**** TASK MATERIAL ****

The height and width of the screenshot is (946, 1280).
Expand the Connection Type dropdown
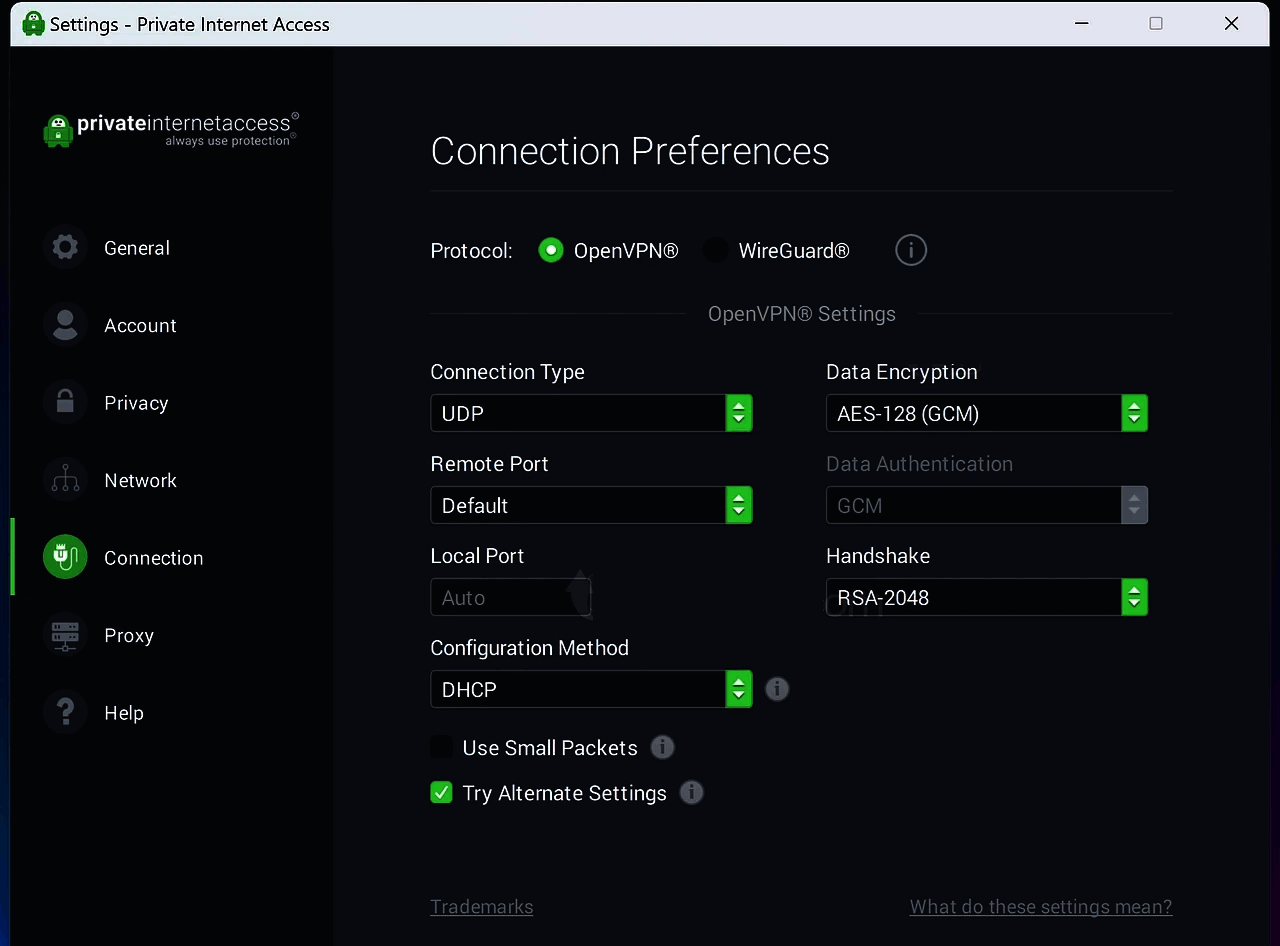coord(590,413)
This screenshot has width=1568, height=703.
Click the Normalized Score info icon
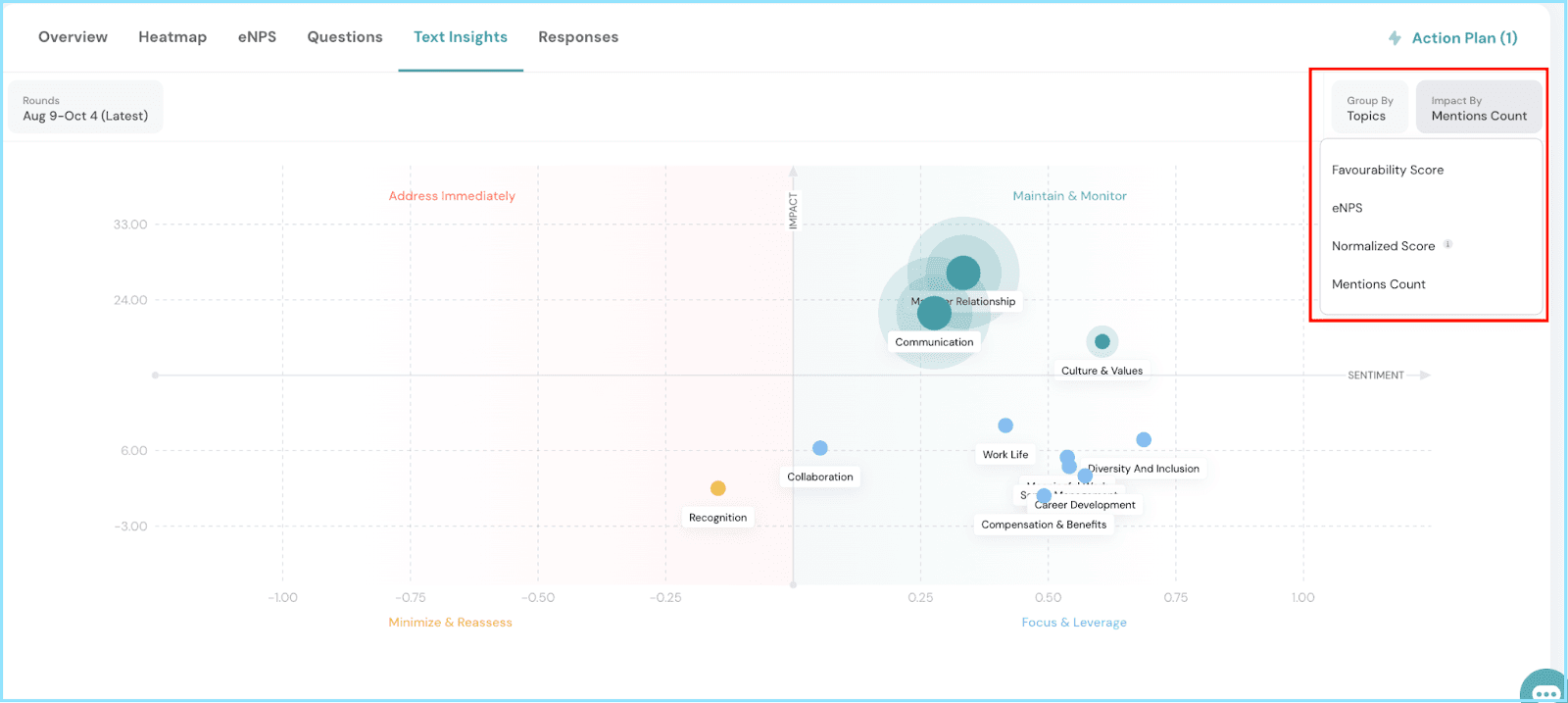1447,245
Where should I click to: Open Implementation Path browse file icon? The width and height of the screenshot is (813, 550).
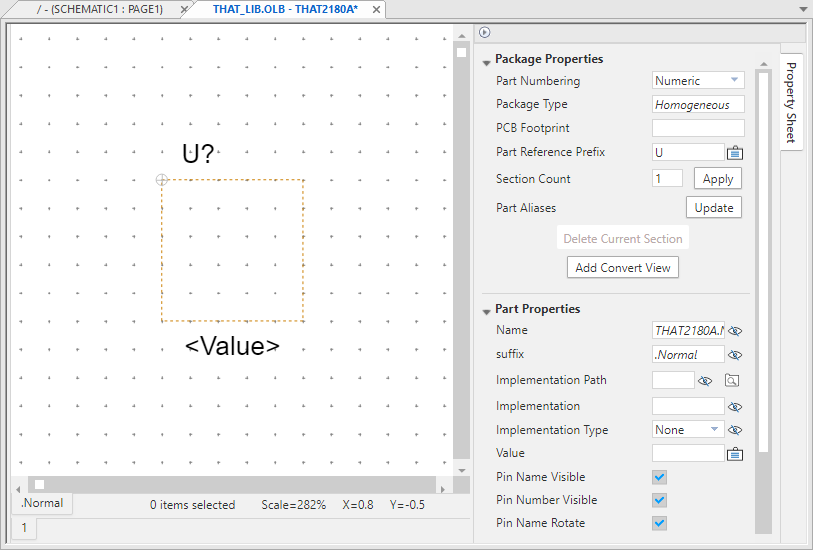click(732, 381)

****
**** TASK MATERIAL ****

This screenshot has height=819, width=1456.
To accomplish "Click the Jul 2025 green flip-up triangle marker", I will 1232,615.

****

### GOAL
Identify every line in the listing above that contains the word "width" and copy each of those lines in full.

### TASK OUTPUT
The height and width of the screenshot is (946, 1280).
This screenshot has width=1568, height=703.
Where should I click to: Open Implementation Path browse file icon? The width and height of the screenshot is (813, 550).
This screenshot has height=819, width=1456.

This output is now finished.